Active Travel (Wales) Act 2013
- National Assembly for Wales
- Long title: An Act of the National Assembly for Wales to make provision for the mapping of active travel routes and related facilities and for and in connection with integrated network maps; for securing that there are new and improved active travel routes and related facilities; for requiring the Welsh Ministers and local authorities to take reasonable steps to enhance the provision made for, and to have regard to the needs of, walkers and cyclists; for requiring functions under the Act to be exercised so as to promote active travel journeys and secure new and improved active travel routes and related facilities; and for connected purposes.
- Citation: 2013 anaw 7
- Introduced by: Carl Sargeant

Dates
- Royal assent: 4 November 2013

Status: Current legislation

Text of statute as originally enacted

Text of the Active Travel (Wales) Act 2013 as in force today (including any amendments) within the United Kingdom, from legislation.gov.uk.
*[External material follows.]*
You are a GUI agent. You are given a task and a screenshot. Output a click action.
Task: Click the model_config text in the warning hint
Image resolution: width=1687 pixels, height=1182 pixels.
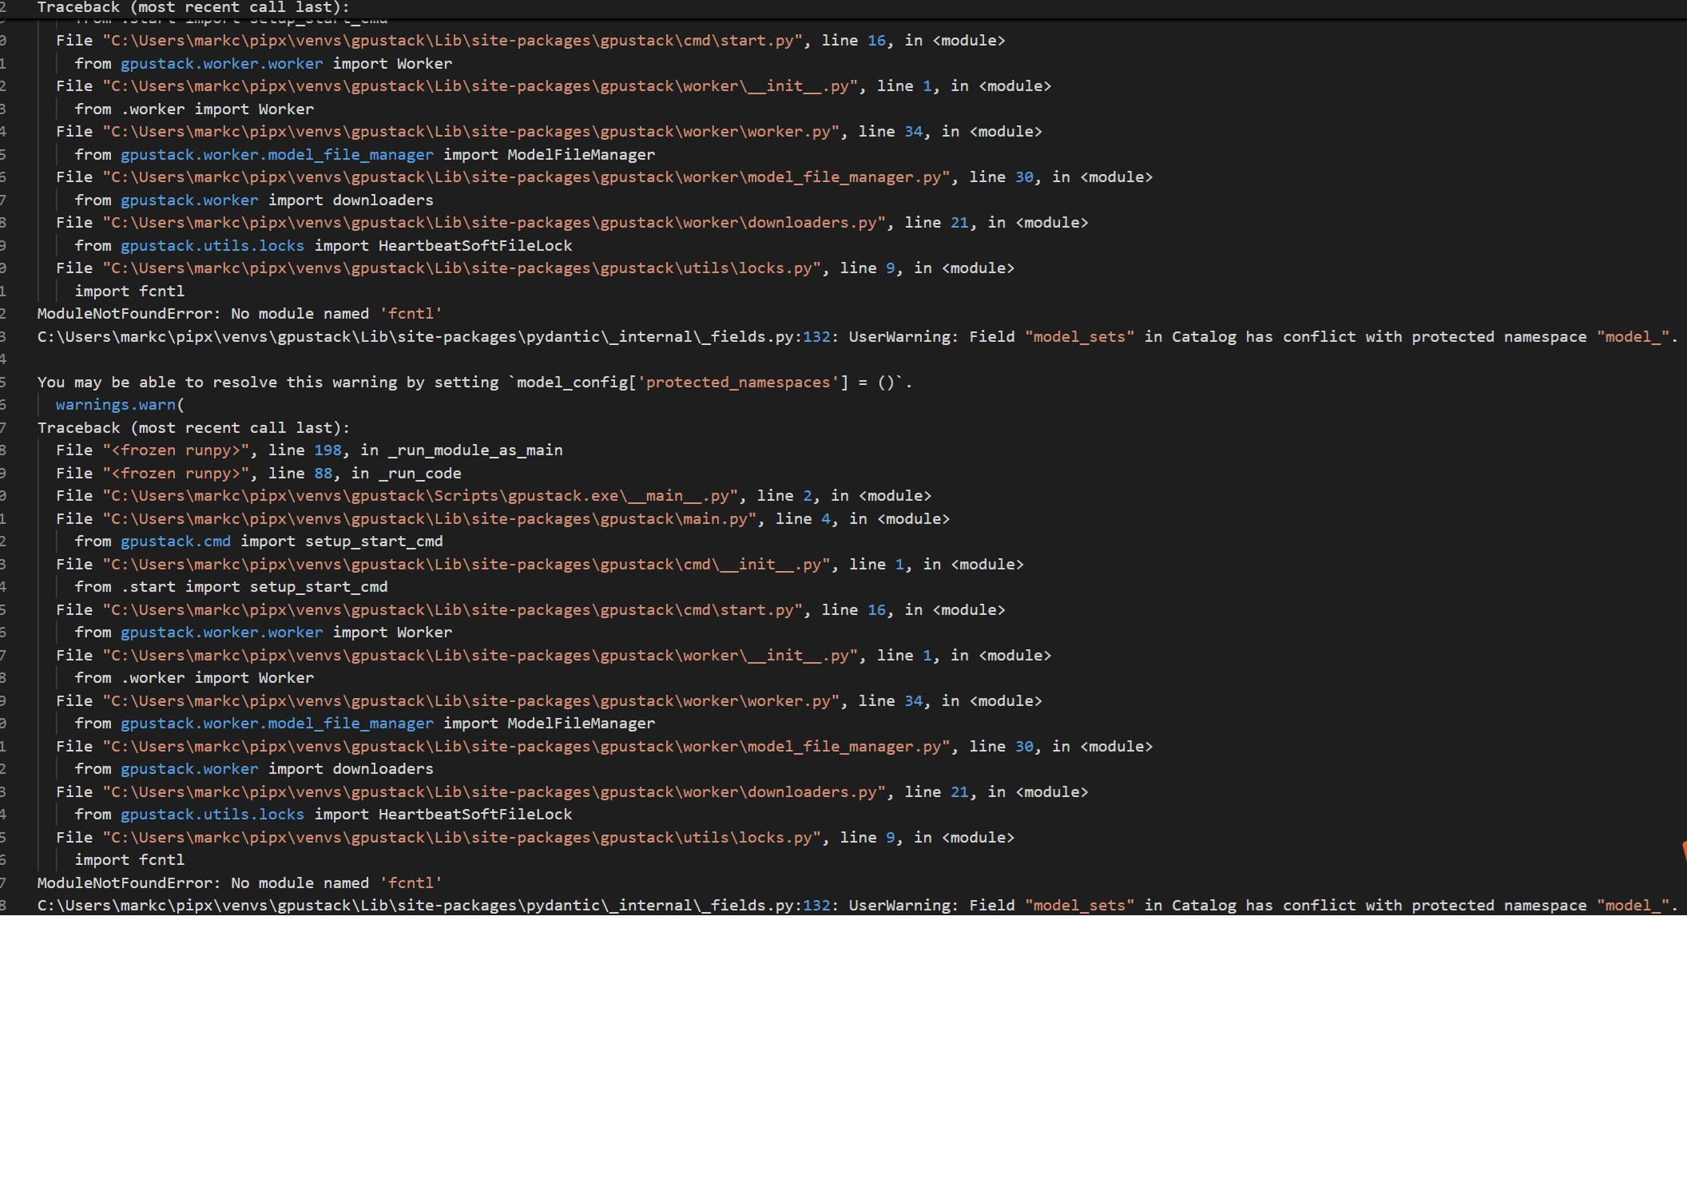pyautogui.click(x=572, y=383)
= Active Travel (Wales) Act 2013 =

Act of the National Assembly for Wales

The Active Travel (Wales) Act 2013 (anaw 7) (Deddf Teithio Llesol (Cymru) 2013) is an act of the National Assembly for Wales that was given royal assent on 4 November 2013.

== Provisions ==
The act requires local authorities to continuously improve facilities and routes for pedestrians and cyclists and to prepare maps identifying current and potential future routes for their use. The act also requires new road schemes (including road improvement schemes) to consider the needs of pedestrians and cyclists at design stage. The law was passed after a six-year campaign led by Lee Waters, then director of Sustrans Cymru.

== Implementation ==
In 2016, 'lack of funds and leadership' and resistance from highways engineers, were among the factors blamed for the failure of the Act to deliver its potential.

== Implementation ==
In 2018, a report from the National Assembly's Economy, Infrastructure and Skills (EIS) Committee on the Active Travel Act, led by Lee Waters, found no increase in the numbers of people walking and cycling to work; the numbers going to school had actually declined. The report blamed a lack of leadership in councils and the Welsh Government.